Sunday, January 8, 2017

Pride of the Mountains Marching Band Selfies -- By Axelle Faughn

Western Carolina University is famous for the quality of its band. The fact that a mathematically inclined mind is more often than not also musically inclined, means that several of our students in the mathematics department do play an instrument in band. With intensive band practice almost every day of the week, we were bound to see some creative submissions from this aspect of their lives.



Band Placement on a Grid
Imagine yourself as a freshman, first day on campus a week before regular students arrive; indeed, band practice requires you to get acquainted with campus life before classes start. Next thing you know the band director instructs you to get into formation and be ready to follow instruction: the photograph on the right is what you must picture in your head. Of course, the grid helps you position yourself, and the numbers help understand the symmetry of the band structure. Although not a traditional cartesian coordinate plane, this is not very different from the day Descartes was lying in bed and decided to add a grid to his ceiling where a fly had just landed, so he could describe its specific position.



Octagonal Percussion

Now that you know where to stand during band practice, it is time for you and your new friends to pull out your instruments. Once again you realize mathematics is omni-present. This photograph of a drum pad nicely illustrates the need for regularity and symmetry in many musical instruments. If you pay attention you will also find this regularity and symmetry in the rhythm of the music itself.

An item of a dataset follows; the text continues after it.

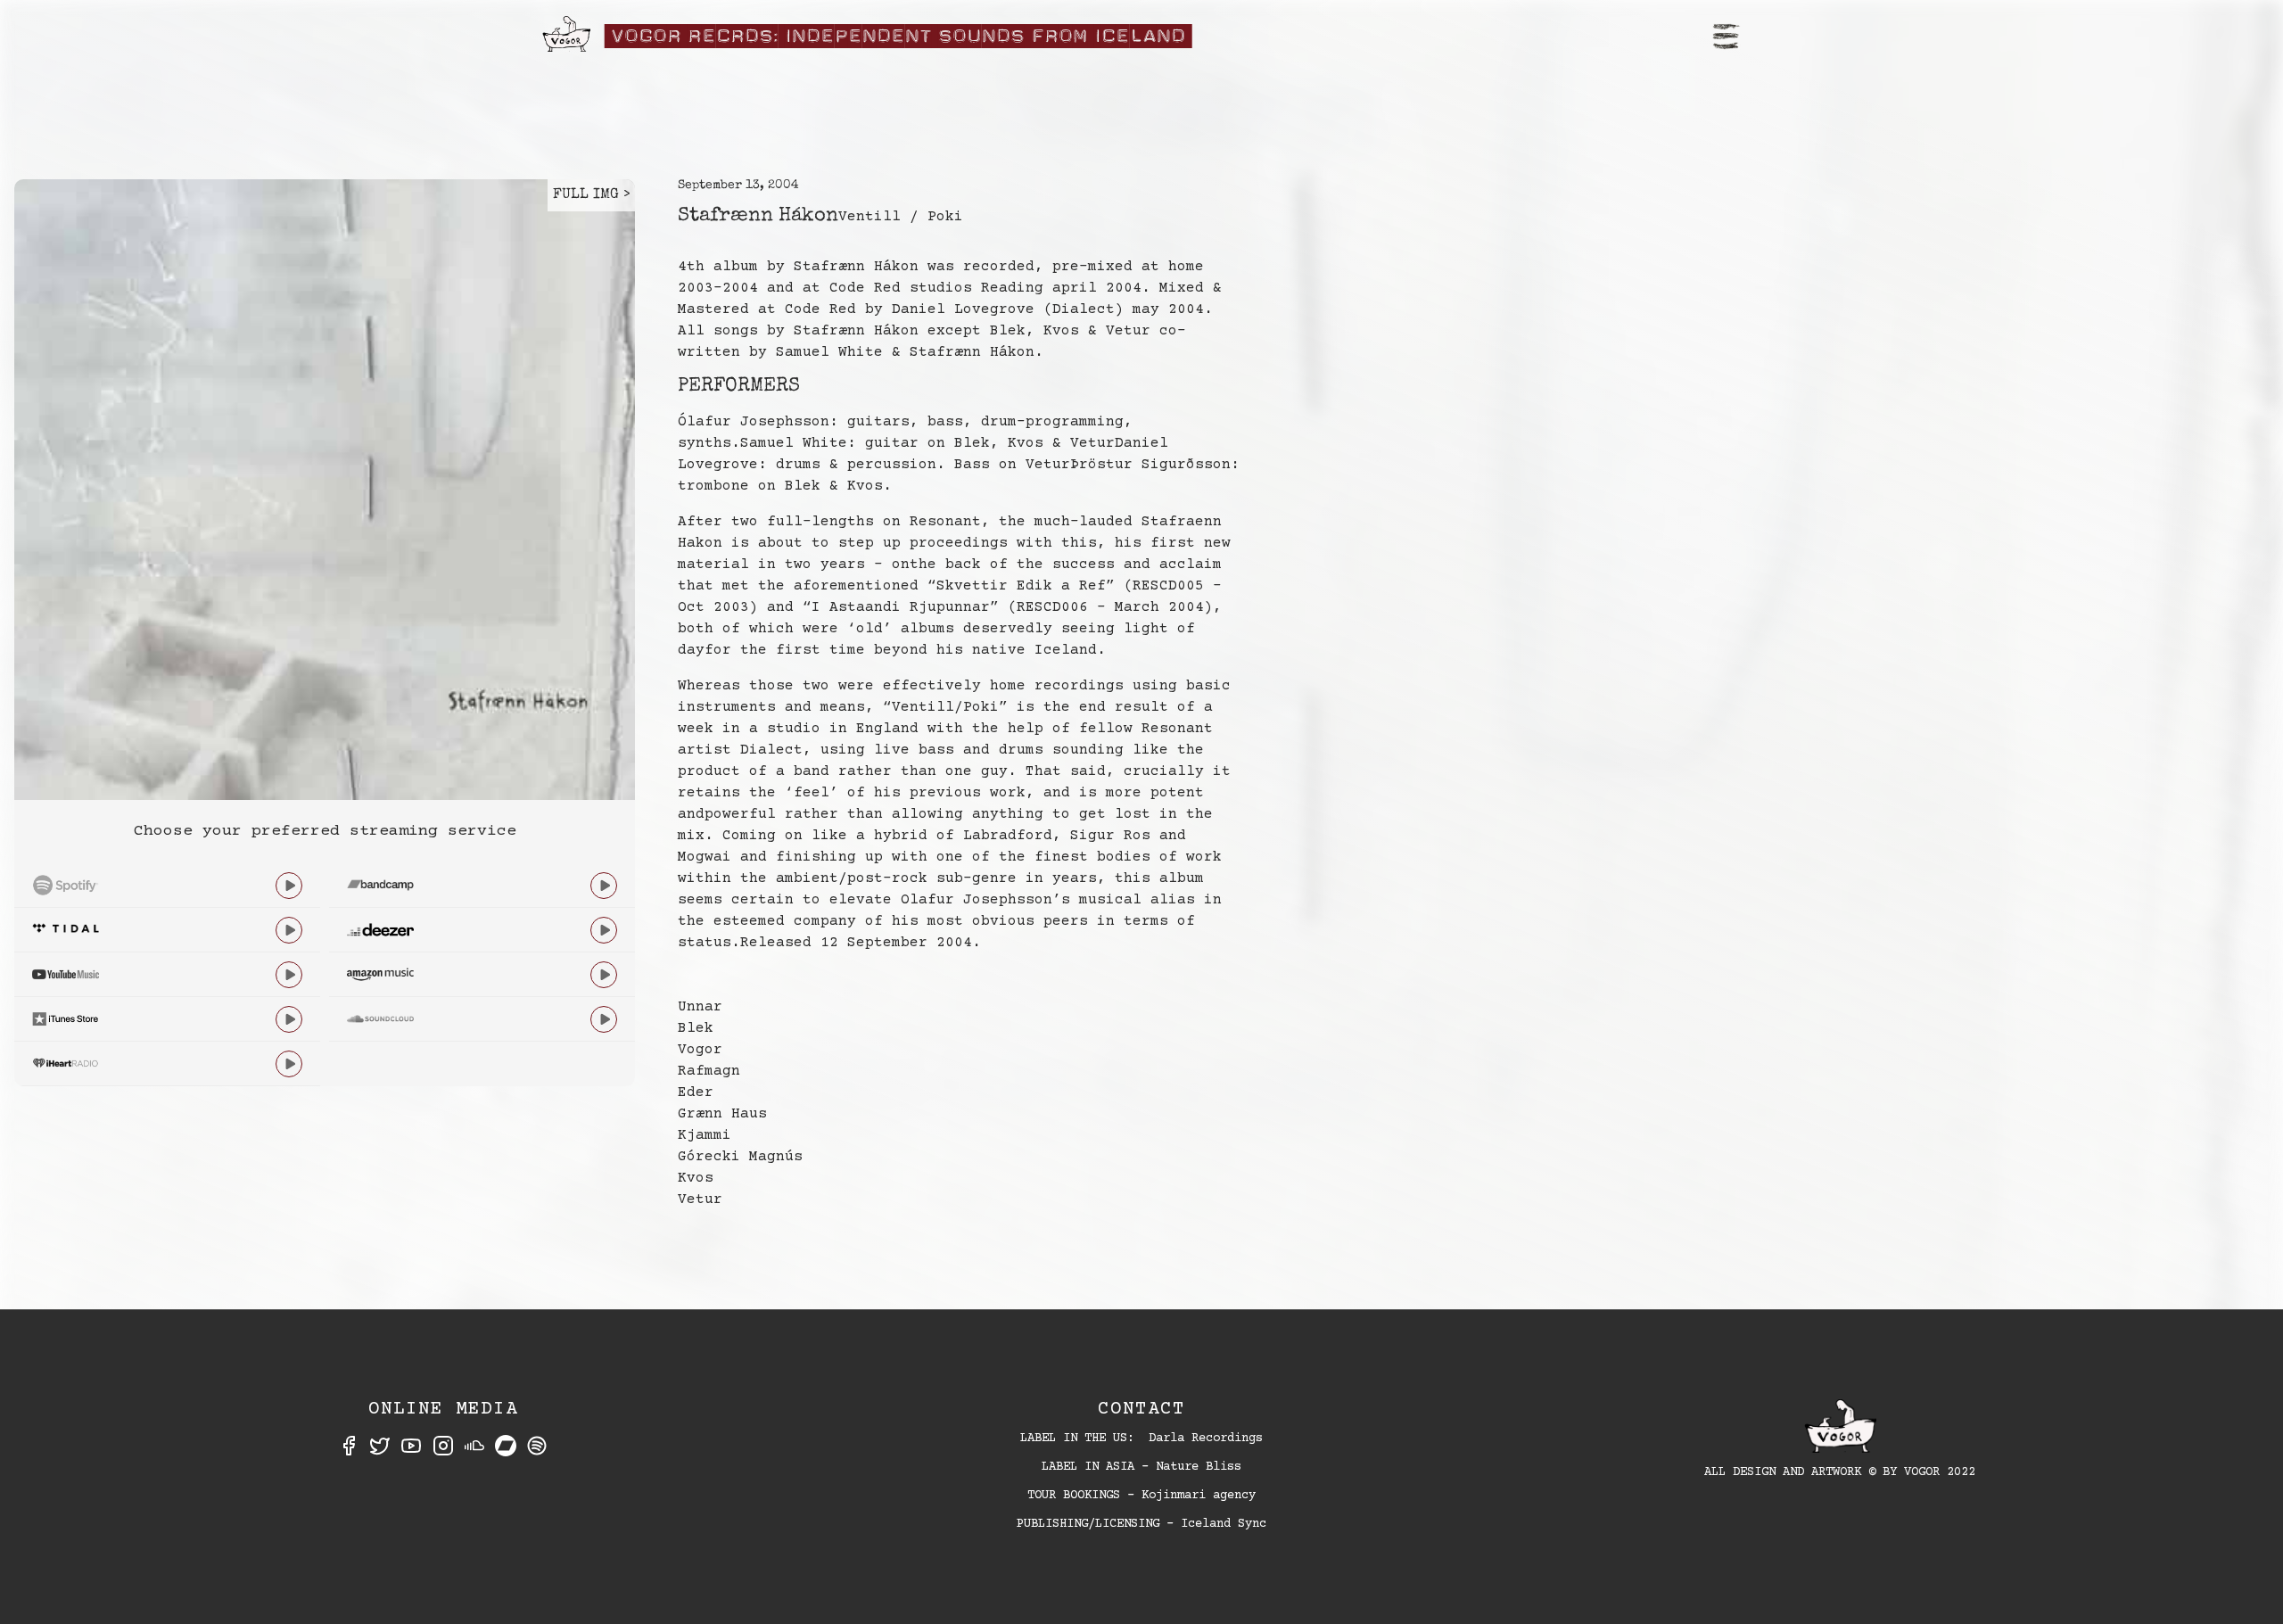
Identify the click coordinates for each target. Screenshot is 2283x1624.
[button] (1726, 35)
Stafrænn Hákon (758, 217)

Symmetrical Band Formation
Game day is finally here! Practice pays off as the crowd cheers you on and you aptly perform the choreography long rehearsed through a series of rotations and translations, which allows band performers to keep various symmetrical arrangements while playing. Supporters await half-time with excitement and anticipation, but of course you are ready, and you don't let them down. Well done!


String Tangency
Game is over, back to the dorm. But let us not forget your other musical friends, those whose instrument is not so conducive to band practice, but still reveals plenty of mathematical connections. This photograph of a cello with the bow positioned tangential and perpendicular to the string helps us understand the proper position for a better sound on string instruments. As a cello player myself, I can assure you that for your ear's sake, you would not want the bow to be placed any other way. The student who submitted this also noted the relationship between pitch and string width, string length, and string density, which most musicians intuitively understand, and most mathematicians can explain using derivatives.


We hope you have a chance to see our Pride of the Mountains Marching Band someday. Their performance is really worth the side trip to our small mountain town, and their fame is the reason why many prospective students choose to join the student body at Western Carolina University.